An important particularity of plasmid-encoded qnr genes is that, although they have been found in a large variety of plasmids (Strahilevitz et al., 2009), the DNA sequences (genetic environment) surrounding qnr genes are rather similar. The conserved synteny found around plasmid-encoded qnr genes suggests that there have been a limited number of acquisition events of such genes from their original bacterial host. Indeed, the analysis of the genetic environments surrounding qnrA or qnrB genes shows that both are usually integrated in complex sul1-type integrons and associated with ISCR1 (Nordmann and Poirel, 2005; Garnier et al., 2006). In addition to qnr, these integrons usually harbor other antibiotic resistance genes, such as β-lactamases or aminoglycoside inactivating enzymes (Wang et al., 2003). The qnrS genes are not harbored by integrons, however they are frequently associated with Tn3 transposon, which contains a TEM-1 β-lactamase gene (Hata et al., 2005; Strahilevitz et al., 2009). Finally, the plasmids themselves might contain other resistance determinants, being particularly relevant the association of qnr genes with genes coding for extended spectrum β-lactamases and AmpC β-lactamases (Strahilevitz et al., 2009). These associations with other resistance determinants have likely favored the dissemination and maintenance of qnr genes even under situations in which quinolones are not used for therapy, since the additional resistance genes will allow for co-selection of qnr.

The discovery of plasmid-encoded quinolone-resistance genes dismantled the idea that quinolone resistance could never be achieved by means of HGT. This has profound implications, because mutation-acquired resistance can only disseminate through clonal expansion (Martinez and Baquero, 2000), whereas HGT allows dissemination of resistance genes among different strains and different bacterial species (Baquero et al., 2009; Martinez et al., 2009a). The next surprise came with the demonstration that even mutation-acquired resistance to quinolones might be transferred through HGT. It was found that chromosomal parC and gyrA mutations could be transferred by transformation along with the quinolone-resistance phenotype in clinical isolates of Streptococcus pneumoniae (Ferrandiz et al., 2000). Furthermore, transfer of this mutation-acquired resistance from the viridans group streptococci to Streptococcus pneumoniae has been described (Balsalobre et al., 2003), indicating that commensal bacteria can be a source of target-mutation-based quinolone resistance.

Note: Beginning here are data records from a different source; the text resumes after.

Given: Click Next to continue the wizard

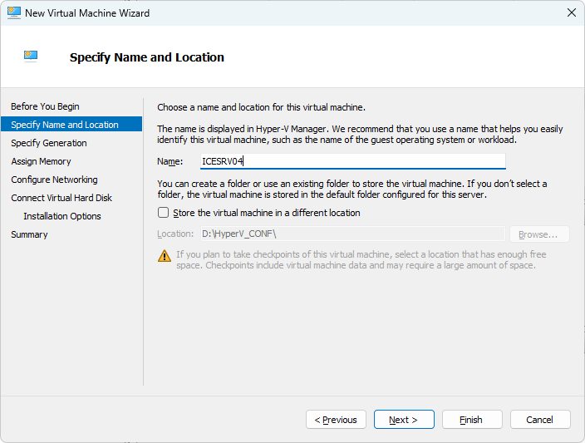Looking at the screenshot, I should [404, 420].
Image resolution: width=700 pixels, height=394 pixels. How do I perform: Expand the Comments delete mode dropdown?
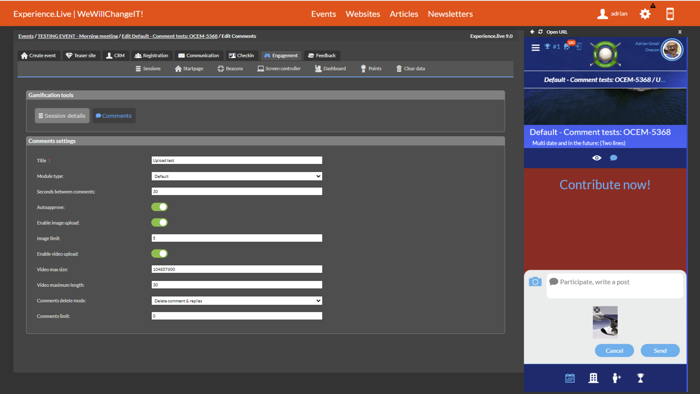[237, 301]
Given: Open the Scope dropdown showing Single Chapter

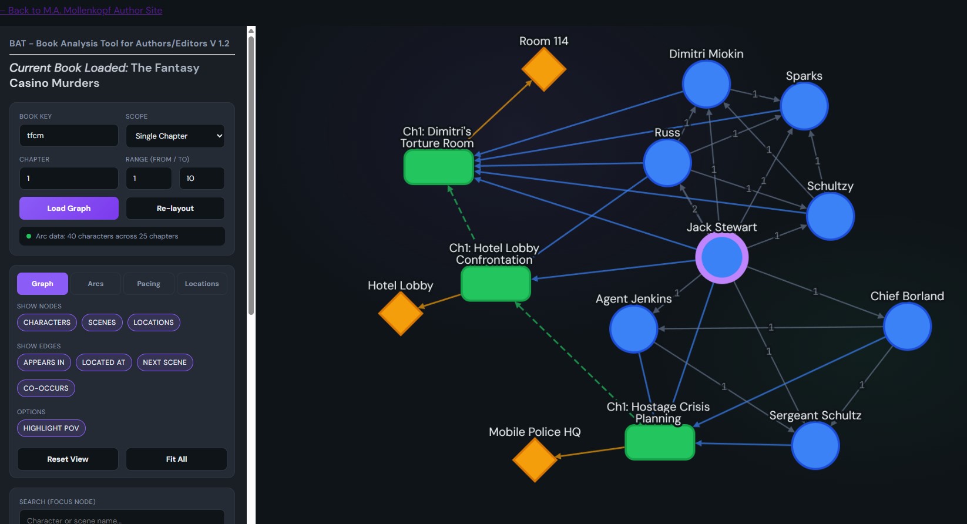Looking at the screenshot, I should pyautogui.click(x=175, y=136).
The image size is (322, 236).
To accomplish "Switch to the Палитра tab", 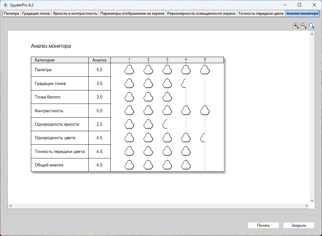I will [x=12, y=13].
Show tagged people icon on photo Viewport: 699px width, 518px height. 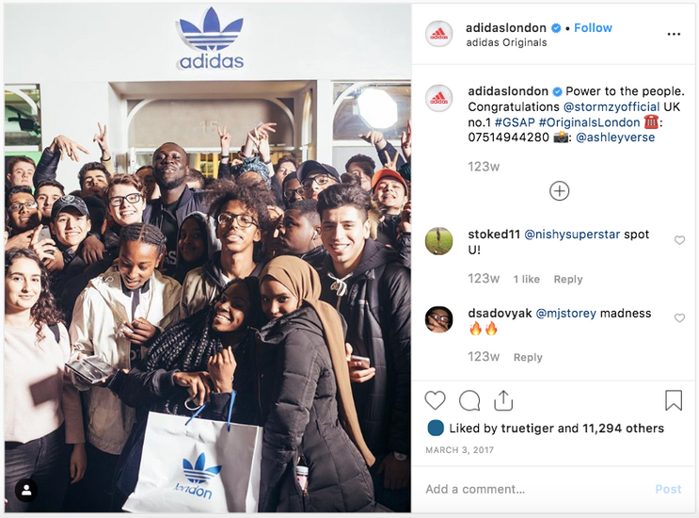[x=26, y=491]
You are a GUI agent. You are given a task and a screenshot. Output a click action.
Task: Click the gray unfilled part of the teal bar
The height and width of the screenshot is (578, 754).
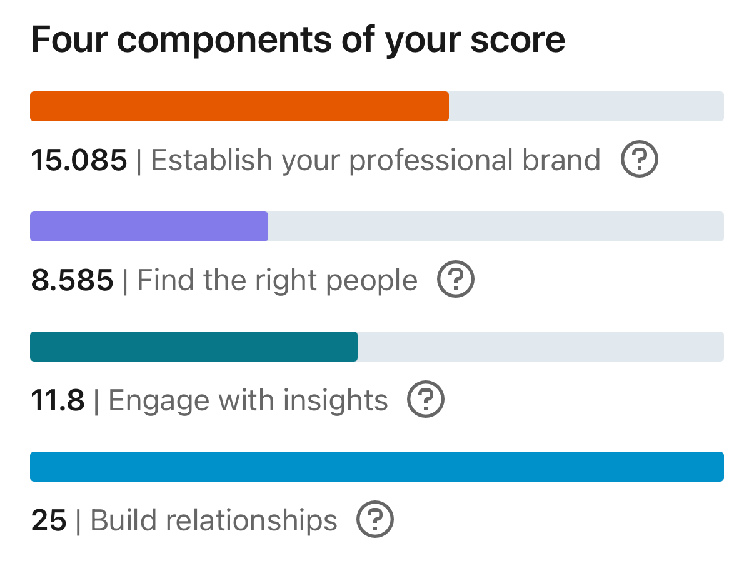coord(540,347)
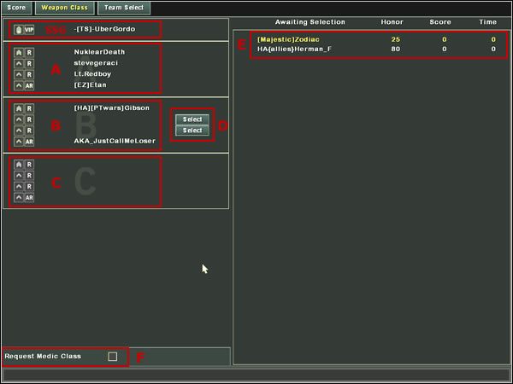This screenshot has height=384, width=513.
Task: Click the R icon beside [HA][PTwars]Gibson
Action: tap(29, 108)
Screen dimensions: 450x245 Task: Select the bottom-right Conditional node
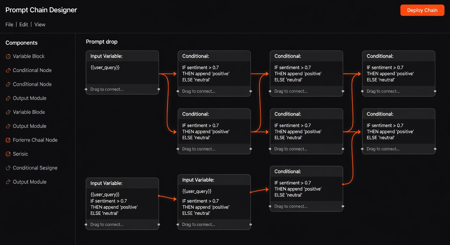(399, 130)
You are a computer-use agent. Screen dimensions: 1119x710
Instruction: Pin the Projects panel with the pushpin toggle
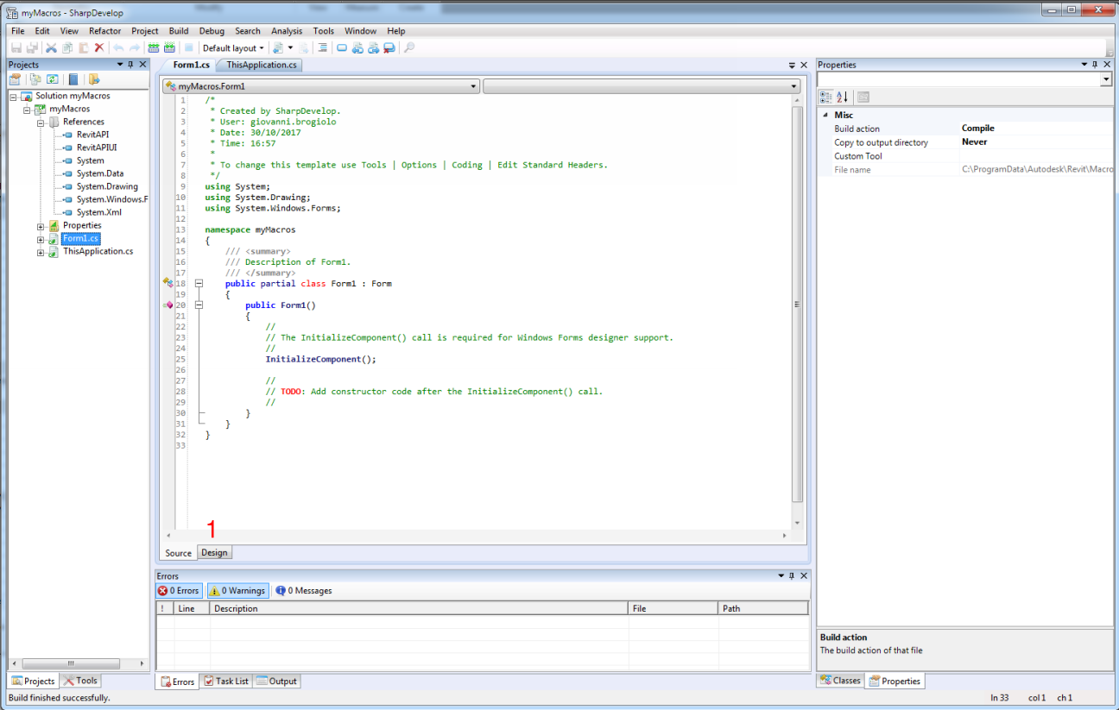[130, 64]
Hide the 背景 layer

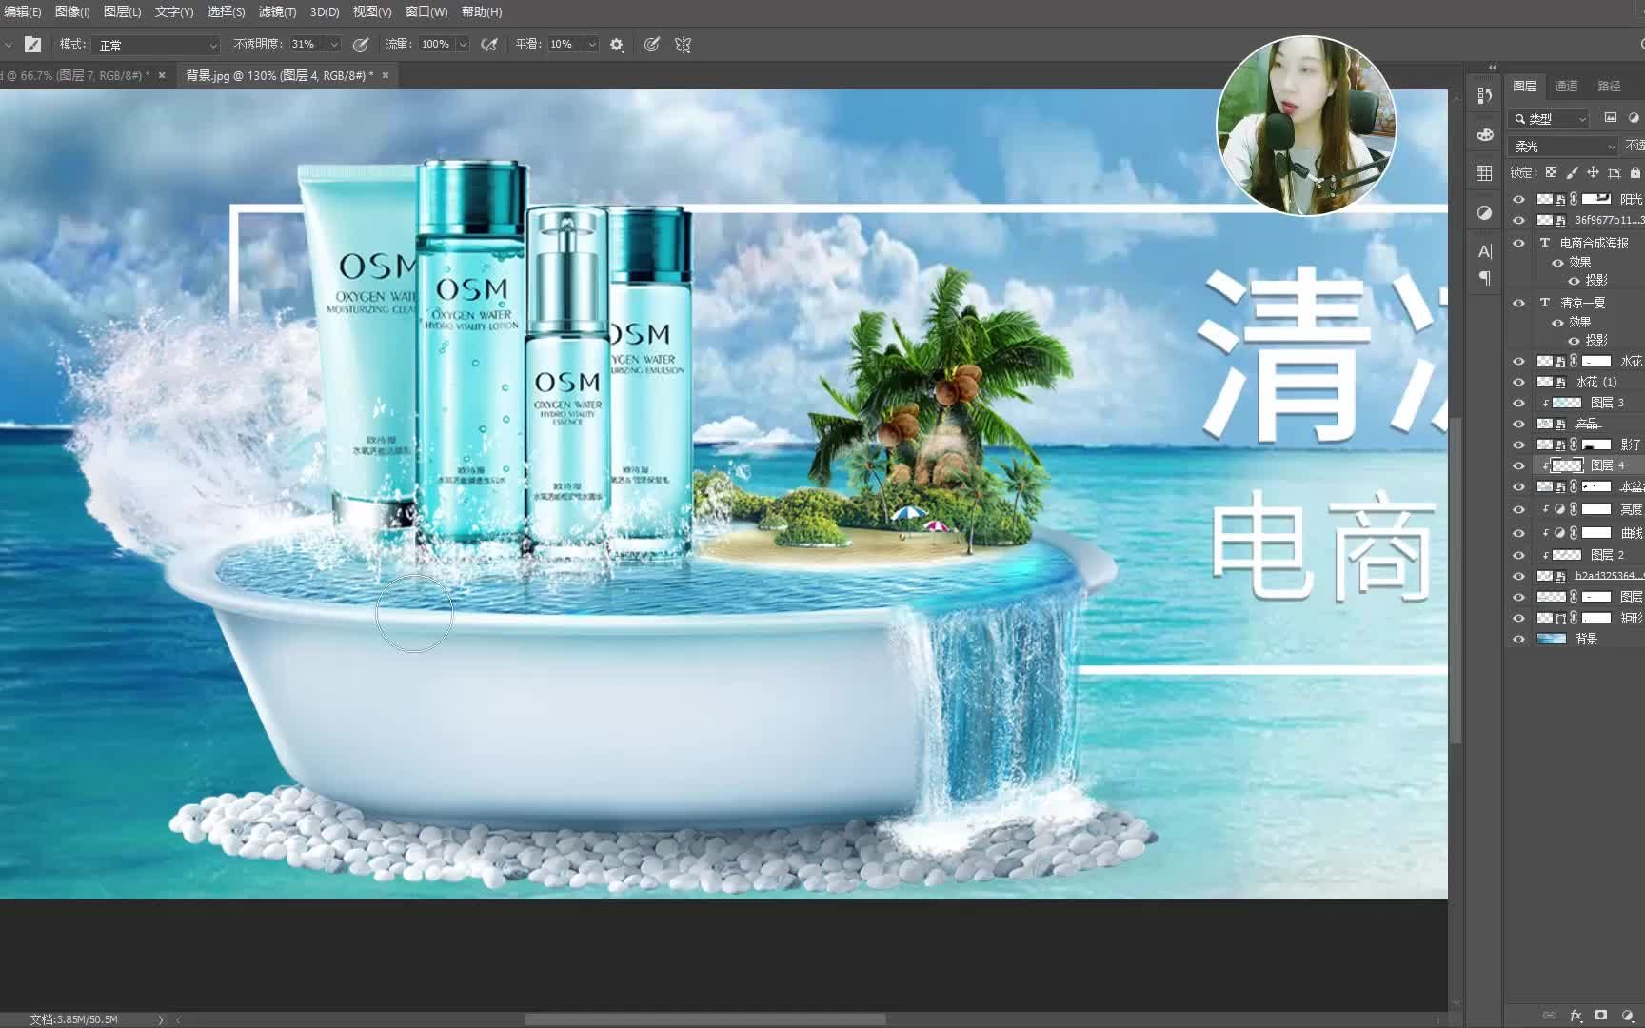[x=1518, y=639]
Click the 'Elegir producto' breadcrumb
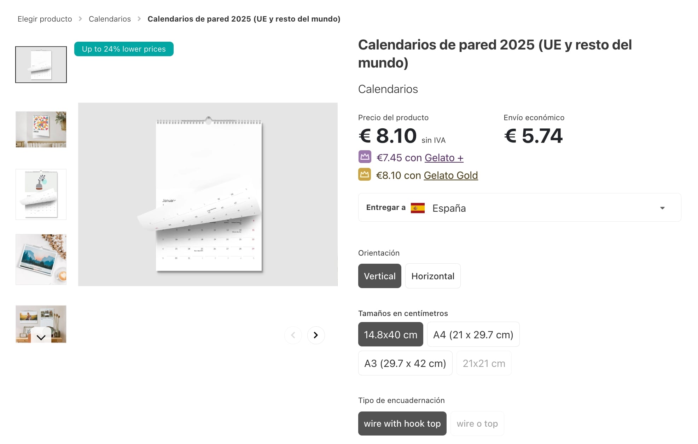The image size is (698, 444). coord(44,19)
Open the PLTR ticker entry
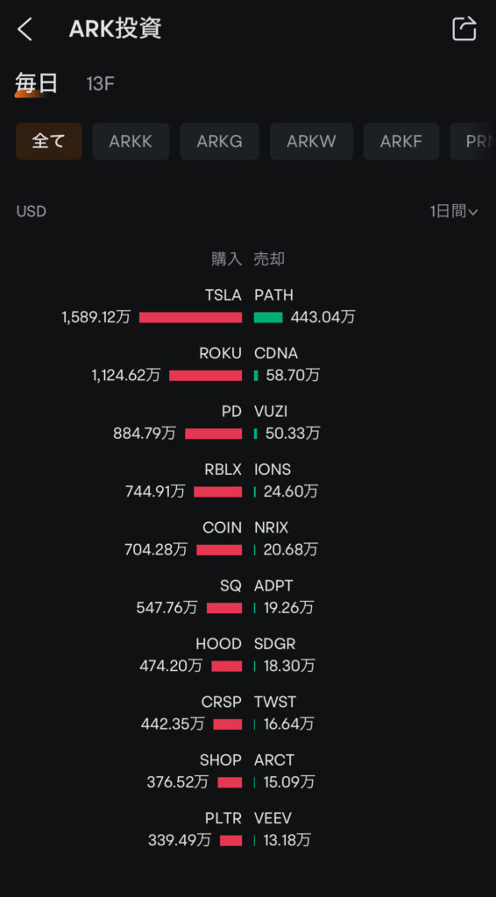Image resolution: width=496 pixels, height=897 pixels. click(223, 818)
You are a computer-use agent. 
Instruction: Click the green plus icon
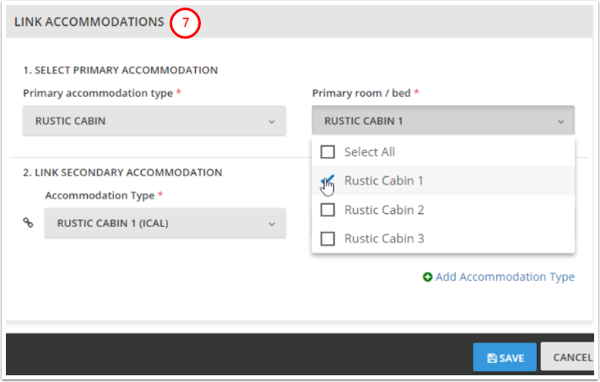coord(428,277)
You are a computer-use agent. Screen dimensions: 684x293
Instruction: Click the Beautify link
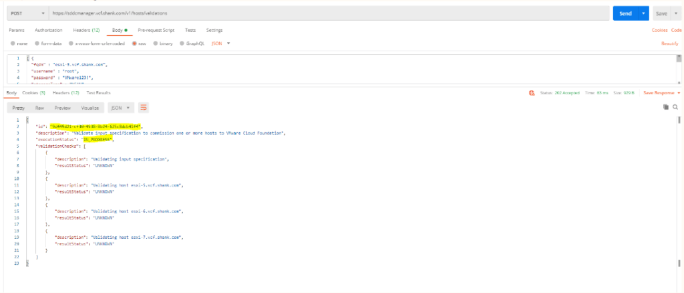670,43
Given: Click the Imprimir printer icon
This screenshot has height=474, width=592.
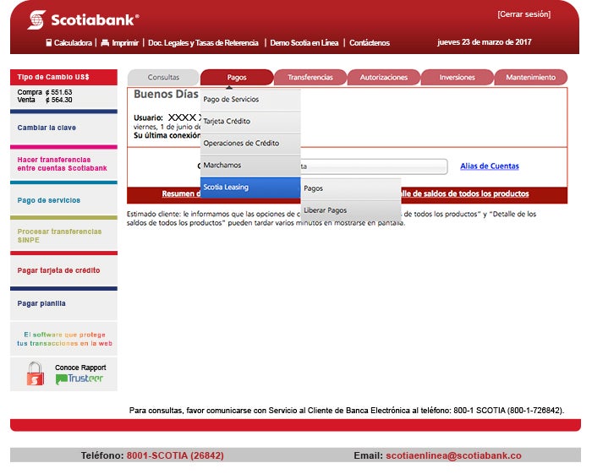Looking at the screenshot, I should pyautogui.click(x=105, y=42).
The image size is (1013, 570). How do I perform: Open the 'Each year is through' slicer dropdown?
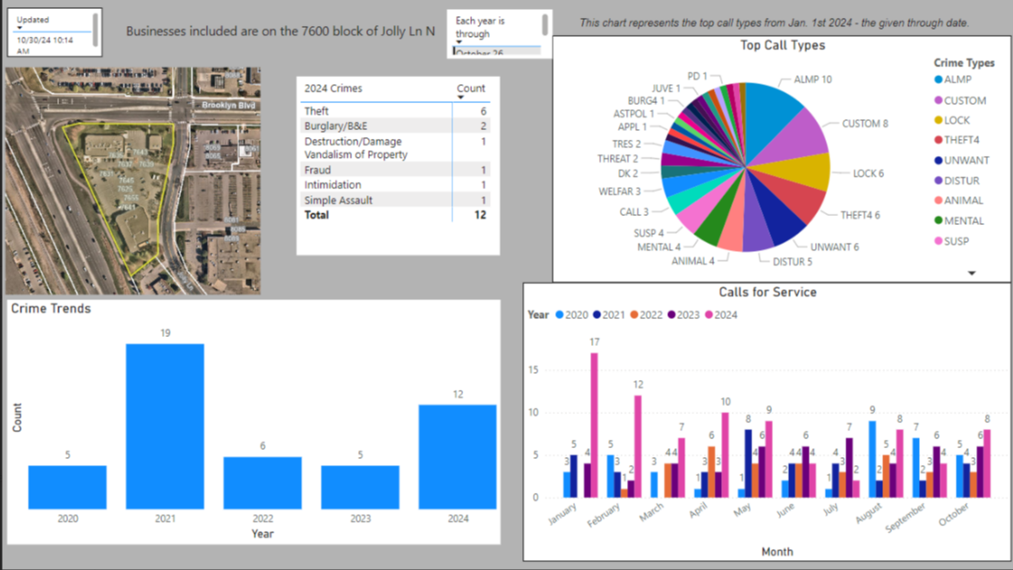click(x=459, y=42)
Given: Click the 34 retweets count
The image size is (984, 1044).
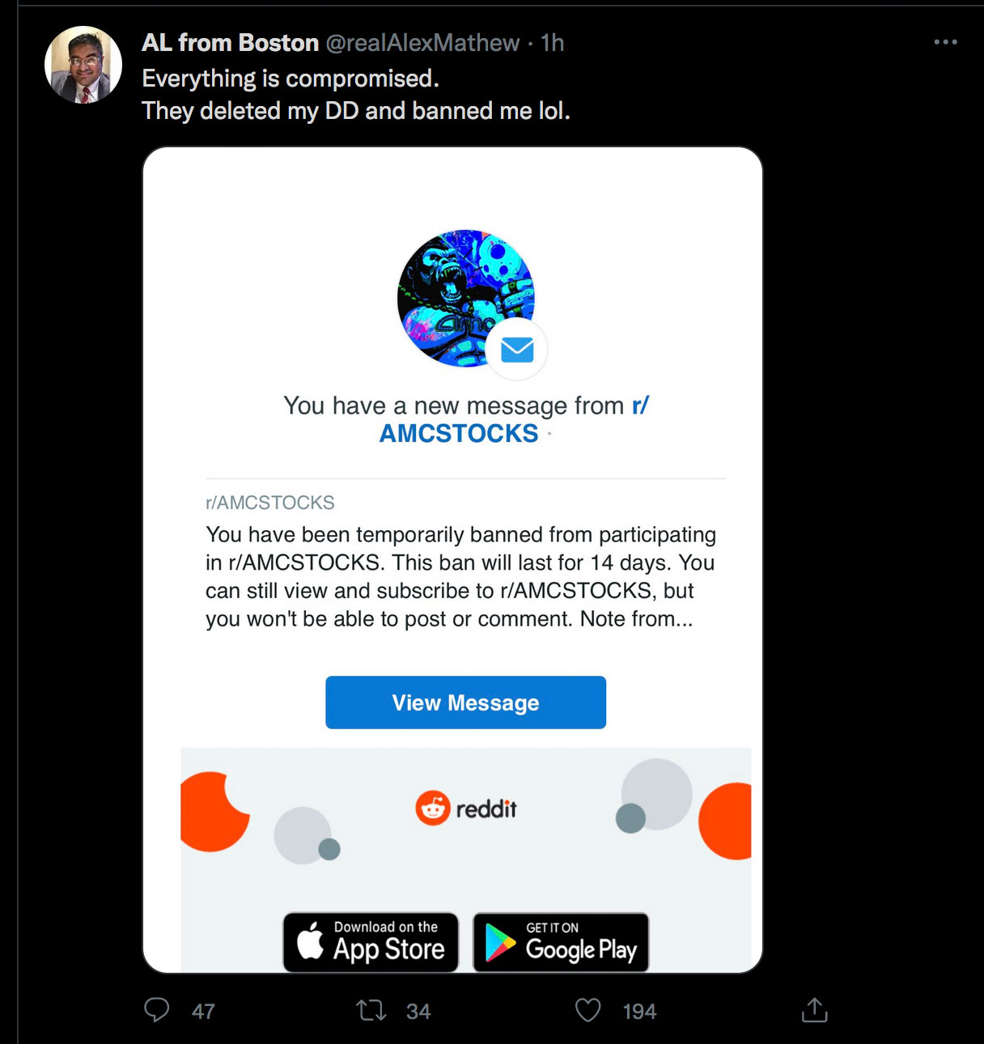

In the last years additional elements conferring resistance to quinolones have been described indicating that we are still far away from getting a comprehensive understanding of the mechanisms leading to this phenotype. Among these new mechanisms, two plasmid-encoded quinolones efflux pumps, named QepA (Yamane et al., 2007) and OqxAB (Hansen et al., 2004, 2007) have been described. QepA was the first described plasmid-encoded quinolone efflux transporter. Because of its similarities to the MFS family of MDR pumps of actinomycetes it has been proposed that the protein originated in these Gram-positive bacteria (Yamane et al., 2007) and was transferred afterward to Enterobacteriaceae plasmids, where now it can disseminate. In addition to quinolones, this determinant can efflux a narrow range of substrates, including erythromycin, ethidium bromide, and acriflavine. Other antibiotics that are common substrates of other MDR efflux pumps are not extruded by this pump. In the case of OqxAB, the acquisition of a plasmid encoding oqxAB entails, in addition to an increase in resistance to quinolones, an increase in the bacterial resistance to a wider range of antibiotics such as tetracycline or choramphenicol and also an increased resistance to biocides like benzalkonium chloride or triclosan, since all these compounds are substrates of the pump (Hansen et al., 2007).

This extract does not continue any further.